Kuzey Irak’ta Kaybolan Düşler - Yrd. Doç. Dr. Sait Yılmaz - TURAN-SAM : TURAN Stratejik Ara?t?rmalar Merkezi - http://www.turansam.org









Kuzey Irak’ta Kaybolan Düşler - Yrd. Doç. Dr. Sait Yılmaz
Tarih: 10.03.2009 > Kaç kez okundu? 6708

Paylaş


Kuzey Irak ile ilgili gelişmeler önce Başbakan’ın Kasım 2007’deki ABD ziyareti daha sonra kamuoyu beklentilerini karşılamaya yönelik malum hava operasyonları ile yeni bir safhaya girdi. Başbakan, -Gaza gelmedik, istişarelerle adım attık demekte. Devletin üst kademesi ağız birliği etmişçesine –Bakın, ABD ve Avrupa’nın desteğini aldık, terör örgütü ağır darbe aldı, gibi söylemler ile ne kadar doğru bir politika izlediklerine kamuoyunu ikna etmeye çalışıyorlar. ABD bize istihbarat vermiş, hatta hava sahasını açmış, bizim de gece harekat kabiliyetimiz varmış, gibi sözler ile operasyonlar daha da süslü hale getirilirken kamuoyu beklentilerinden uzaklaştırılarak, hafıza kaybına uğratılıyor. İzlenen bu güdük politika hem hükümetin hem de ABD ve AB’nin işine geldiğinden İslamcı basın kadar İkinci Cumhuriyetçiler de operasyonları alkışa katıldı. Hâlbuki güdük politikanın arkasında elden çıkmasına göz yumulan ve teslim olunan o kadar hayati çıkarımız var ki tarih tabii ki sorumlularını en güzel şekilde yargılayacaktır. Türkiye, Kerkük ve Musul trenini 1926’dan sonra 1990 ve 2003’de de kaçırmıştır. Bunun sebebi ise ihtiyatlı olma gerekçesi altında pısırıklık ve kendine güvensizliktir. Türkiye’nin bu hali “Twarted Ambitions ” adlı kitaba da konu olmuştur. Gelin birlikte neler olup bittiğinin, nereye sürüklendiğimizin bir muhasebesini yapalım.
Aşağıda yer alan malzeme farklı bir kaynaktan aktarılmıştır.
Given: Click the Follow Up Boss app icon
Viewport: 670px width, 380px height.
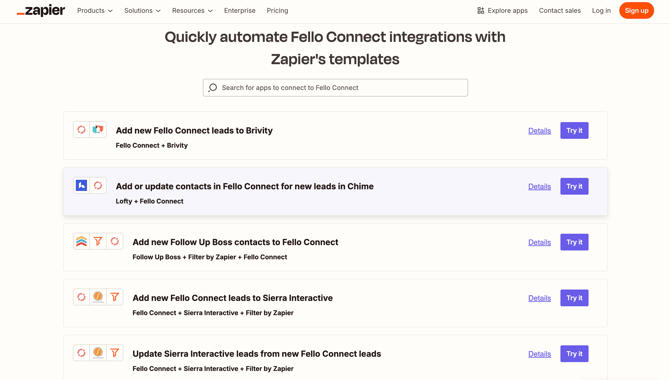Looking at the screenshot, I should 81,241.
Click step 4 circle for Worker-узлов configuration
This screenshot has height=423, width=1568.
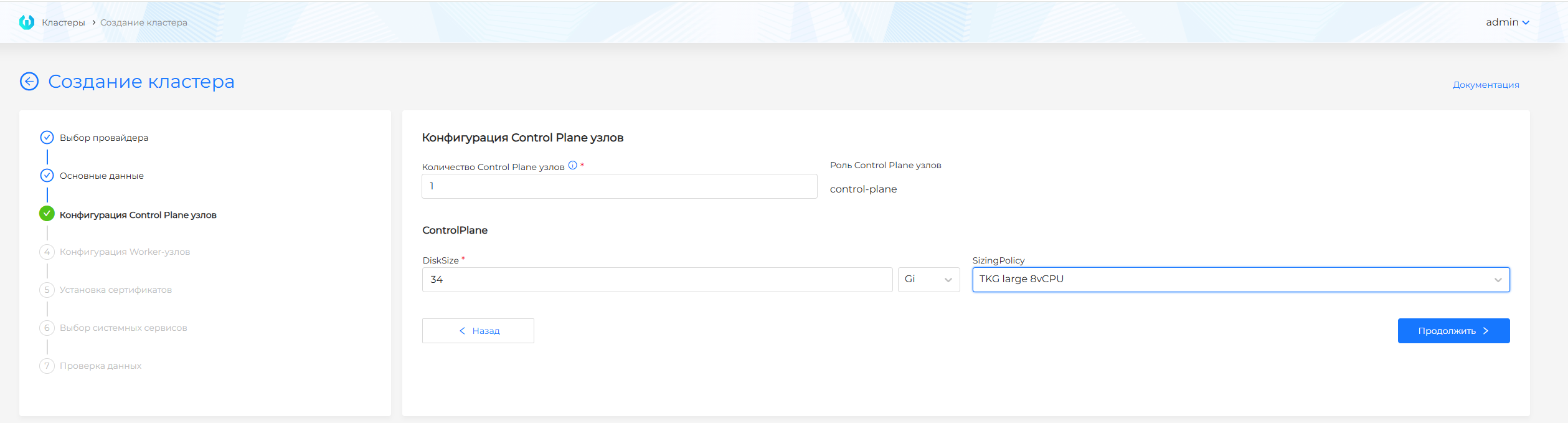(47, 252)

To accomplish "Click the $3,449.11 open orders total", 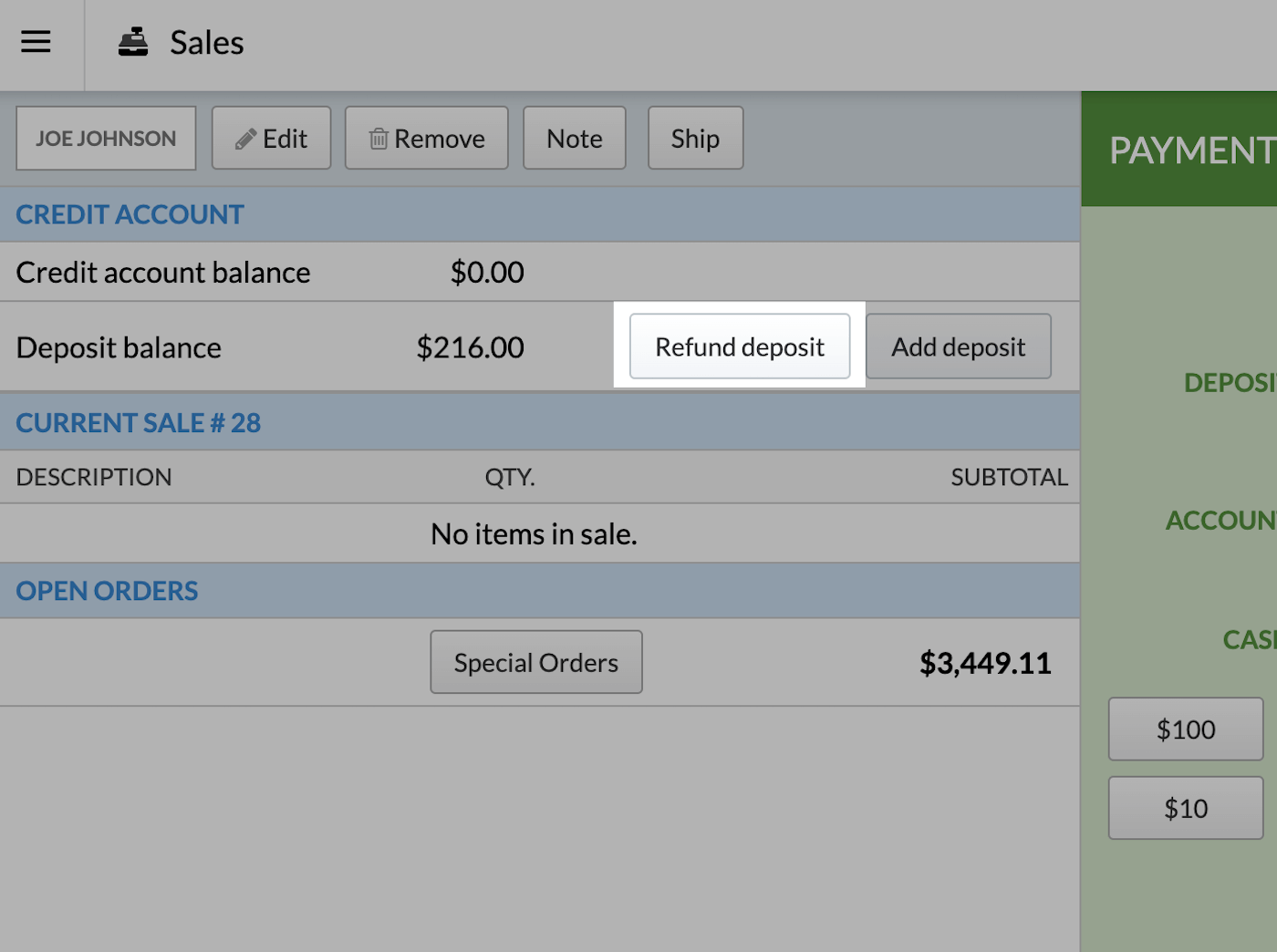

Kuzey Irak’taki çıkarlarımız ve olması gerekenler

Ülkelerin politikalarının temelinde yatan temel unsur kendi ulusal çıkarlarıdır. Realist mantığa tam da denk düşen bu anlayışa göre her ülke güçler dengesi içinde ulusal çıkarlarını maksimize etmeye çalışır. Peki, nedir bizim Kuzey Irak ile ilgili çıkarlarımız? Türkiye’nin Kuzey Irak’taki çıkarları önem derecesine göre sırası ile Kerkük ve Musul’daki enerji kaynakları, bölgedeki Türkmenlerin haklarının korunması ve nihayet bölgedeki terör örgütü yataklarının tamamen yok edilmesidir. Türkiye’nin Kuzey Irak’taki ulusal çıkarları içinde Osmanlı döneminden bugüne gelen ve bugün artık anlamını yitiren 1926 Anlaşmaları ile sekteye uğrayan Misak-ı Milli’nin revize edilmesi, bu kapsamda Kerkük ve Musul’daki haklarımızın ve Türkmen varlığımızın korunması PKK sorunundan daha önceliklidir. Bu çıkarların önündeki engel ise sadece ABD değil onun çıkarlarına hizmet ederek bağımsız Kürdistan hayalini gerçekleştireceğini sanan Kürt gruplar ve özellikle Barzani eşkıyasıdır.

Kuzey Irak’ta sorun sadece PKK’nın yok edilmesi değil bölgenin Türkiye’nin çıkarlarına uygun şekilde güvenlik ortamının yeniden şekillendirilmesidir. Daha da açıkçası ABD ve İsrail’in uydusu olma karşılığında “bağımsız bir Kürdistan” kurma hayalindeki Kürt liderlerin ve Kürdistan hayalinin tasfiyesi Kuzey Irak’taki çözümün temel parametresidir. Aksi takdirde ne Türkiye’nin ahdi çıkarları ne de bölgenin güvenliği hiçbir zaman istikrarlı bir zemine kavuşamayacaktır. Bu nedenle Türkiye’nin Kuzey Irak’a yönelik ulusal hedefi öncelikle bugünkü Kürt liderleri tasfiye ederek, Kuzey Irak’taki siyasi, ekonomik, sosyo-kültürel ve güvenlik parametrelerini ele geçirmek ve inisiyatifi ele almak olmalıdır. Türkiye, Kuzey Irak’taki güvenlik ortamını kendi çıkarlarına göre şekillendireceği bir güvenlik politikası ve güç projeksiyonu uygulamalıdır.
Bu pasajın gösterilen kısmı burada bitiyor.